The CIO of the Year ORBIE Awards is the premier technology executive recognition program in the United States. The award signifies exceptional leadership, innovation and vision, to represent the characteristics and qualities that inspire others to achieve their potential. 

“I have worked across multiple industries, but healthcare was a move I made so that I could be in an industry where I was closer to the outcome,” he said.

Fox joined BJC in 2017 and began implementing a vision for better serving BJC patients, regardless of where or how they needed medical services. 

“It was also a great way for me to give back, you get to the point in your career where you want to make a difference, and healthcare is an industry where what you do really helps the community,” he said.

Under his leadership, the healthcare provider completed the largest system conversion ever with the enterprise-wide implementation of Epic electronic medical records across 15 hospitals. Fox led BJC to nimbly establish virtual patient care, including remote patient triage, video patient visits, remote patient monitoring, and virtual patient/family collaboration.

“Technology is a way to engage our consumers by giving them digital access to their records or a way of communicating with clinicians,” he said. “With this conversion, a patient is a patient, and their healthcare record follows them no matter the hospital they visit.” 

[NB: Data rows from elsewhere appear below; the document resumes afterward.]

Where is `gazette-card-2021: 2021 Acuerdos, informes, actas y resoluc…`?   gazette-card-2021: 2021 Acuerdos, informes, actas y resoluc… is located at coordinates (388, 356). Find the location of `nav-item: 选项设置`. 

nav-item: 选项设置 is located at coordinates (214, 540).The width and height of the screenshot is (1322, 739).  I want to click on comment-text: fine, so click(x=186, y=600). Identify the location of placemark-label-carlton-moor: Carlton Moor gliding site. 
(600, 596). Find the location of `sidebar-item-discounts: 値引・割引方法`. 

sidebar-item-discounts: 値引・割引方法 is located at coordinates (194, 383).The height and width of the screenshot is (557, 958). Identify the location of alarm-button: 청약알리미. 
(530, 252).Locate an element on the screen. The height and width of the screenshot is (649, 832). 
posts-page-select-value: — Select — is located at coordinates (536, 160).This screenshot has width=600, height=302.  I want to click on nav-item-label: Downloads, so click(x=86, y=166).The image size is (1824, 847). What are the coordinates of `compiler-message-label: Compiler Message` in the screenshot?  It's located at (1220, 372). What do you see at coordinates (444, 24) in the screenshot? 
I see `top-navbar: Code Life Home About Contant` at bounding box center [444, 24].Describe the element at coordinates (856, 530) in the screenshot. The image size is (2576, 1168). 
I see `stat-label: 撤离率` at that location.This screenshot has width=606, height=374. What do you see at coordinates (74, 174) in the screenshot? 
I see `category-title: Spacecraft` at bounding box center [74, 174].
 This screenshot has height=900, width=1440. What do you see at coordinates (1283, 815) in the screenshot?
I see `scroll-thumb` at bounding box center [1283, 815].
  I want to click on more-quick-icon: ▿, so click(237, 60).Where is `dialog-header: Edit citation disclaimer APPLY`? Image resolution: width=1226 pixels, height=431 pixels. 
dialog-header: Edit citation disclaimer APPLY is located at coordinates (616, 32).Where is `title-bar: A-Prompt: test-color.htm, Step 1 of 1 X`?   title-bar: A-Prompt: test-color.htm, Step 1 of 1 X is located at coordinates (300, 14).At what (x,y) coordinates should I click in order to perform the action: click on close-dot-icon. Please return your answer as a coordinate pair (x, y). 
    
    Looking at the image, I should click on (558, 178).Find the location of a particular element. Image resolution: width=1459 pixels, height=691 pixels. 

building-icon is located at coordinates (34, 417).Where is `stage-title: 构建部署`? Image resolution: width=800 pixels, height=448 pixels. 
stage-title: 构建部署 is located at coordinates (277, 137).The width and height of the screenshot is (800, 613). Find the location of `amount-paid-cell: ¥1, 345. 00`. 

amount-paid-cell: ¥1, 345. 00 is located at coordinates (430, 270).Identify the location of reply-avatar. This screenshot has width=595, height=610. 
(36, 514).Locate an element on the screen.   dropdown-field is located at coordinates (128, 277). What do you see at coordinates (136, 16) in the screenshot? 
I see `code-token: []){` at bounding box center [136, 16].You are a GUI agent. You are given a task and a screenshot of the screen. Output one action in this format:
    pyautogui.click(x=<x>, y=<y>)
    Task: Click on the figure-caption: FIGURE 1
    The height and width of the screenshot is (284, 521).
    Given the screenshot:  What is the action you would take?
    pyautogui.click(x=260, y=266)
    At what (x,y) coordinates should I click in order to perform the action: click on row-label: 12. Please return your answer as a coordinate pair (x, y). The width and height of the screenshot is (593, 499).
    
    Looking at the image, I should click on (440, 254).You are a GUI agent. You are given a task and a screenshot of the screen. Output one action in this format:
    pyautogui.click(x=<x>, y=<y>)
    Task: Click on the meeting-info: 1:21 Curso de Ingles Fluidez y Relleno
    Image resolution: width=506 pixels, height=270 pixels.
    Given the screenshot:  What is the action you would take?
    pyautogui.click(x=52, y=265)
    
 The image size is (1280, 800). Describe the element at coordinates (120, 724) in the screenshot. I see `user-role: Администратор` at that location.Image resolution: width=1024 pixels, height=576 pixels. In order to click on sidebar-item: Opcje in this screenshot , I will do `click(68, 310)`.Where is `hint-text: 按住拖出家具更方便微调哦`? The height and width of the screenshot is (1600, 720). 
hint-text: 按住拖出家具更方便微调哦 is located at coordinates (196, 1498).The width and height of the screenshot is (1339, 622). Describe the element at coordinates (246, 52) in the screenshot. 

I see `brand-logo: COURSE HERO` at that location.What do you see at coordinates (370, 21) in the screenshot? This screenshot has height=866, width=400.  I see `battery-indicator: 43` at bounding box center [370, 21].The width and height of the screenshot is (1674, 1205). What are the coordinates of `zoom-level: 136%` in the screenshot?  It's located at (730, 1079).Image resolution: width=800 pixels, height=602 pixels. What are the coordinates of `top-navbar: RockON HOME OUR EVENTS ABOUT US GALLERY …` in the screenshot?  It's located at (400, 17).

The COVID-19 pandemic has created challenges for healthcare providers across the country. Fox said his top priority has been safety for hospital staff and the community.

“With our focus on safety, it allows us to really expand the way that we treat patients; one example is the increase we have seen in telemedicine, or video for clinicians to see patients by video for certain conditions,” he said. “The safety of our community, our clinicians, and patients is number one.”

According to a statement, at the onset of the COVID-19 pandemic, BJC technology teams introduced solutions to keep patients and clinical caregivers safe while also making technology available to support alternative work sites for nonclinical staff.